— Textauszug —
------------------------------------------------------------

Im Interview: Jiny Matty-Borlinghaus vom zdi-Zentrum Oberhausen

Zum Internationalen Tag der Mädchen und Frauen in der Wissenschaft hat Gwendolyn Paul von der zdi-Landesgeschäftsstelle mit Jiny Matty-Borlinghaus gesprochen. Sie ist nicht nur Projektleiterin der Girls‘ Academy des zdi-Zentrums Oberhausen, sondern auch Mitglied der diesjährigen Jury der zdi-Science League. Außerdem war sie eine der zdi-Heldinnen im Oktober 2023.

Im Interview erzählt Jiny, warum weibliche Vorbilder wichtig sind, was wir tun müssen, um Geschlechterklischees abzubauen und warum die zdi-Science League ein Projekt ist, mit dem genau dies gut funktioniert.

Das Bild zeigt einen Screenshot aus einem Zoom-Call. Links im Bild ist Gwendolyn Paul zu sehen, rechts im Bild Jiny Matty-Borlinghaus.
Gwendolyn Paul (links) von der zdi-Landesgeschäftsstelle im Gespräch mit Jiny Matty-Borlinghaus vom zdi-Zentrum Oberhausen.

------------------------------------------------------------

— Vorliegendes Material —
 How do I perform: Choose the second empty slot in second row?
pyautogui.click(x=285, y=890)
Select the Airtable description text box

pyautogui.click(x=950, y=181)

------------------------------------------------------------

Kannst du aus dem Interview mit Jiny Matty-Borlinghaus den Abschnitt Wort für Wort abschreiben, der bei „Zum Internationalen Tag“ beginnt und nach „dies gut funktioniert.“ endet?

Zum Internationalen Tag der Mädchen und Frauen in der Wissenschaft hat Gwendolyn Paul von der zdi-Landesgeschäftsstelle mit Jiny Matty-Borlinghaus gesprochen. Sie ist nicht nur Projektleiterin der Girls‘ Academy des zdi-Zentrums Oberhausen, sondern auch Mitglied der diesjährigen Jury der zdi-Science League. Außerdem war sie eine der zdi-Heldinnen im Oktober 2023.

Im Interview erzählt Jiny, warum weibliche Vorbilder wichtig sind, was wir tun müssen, um Geschlechterklischees abzubauen und warum die zdi-Science League ein Projekt ist, mit dem genau dies gut funktioniert.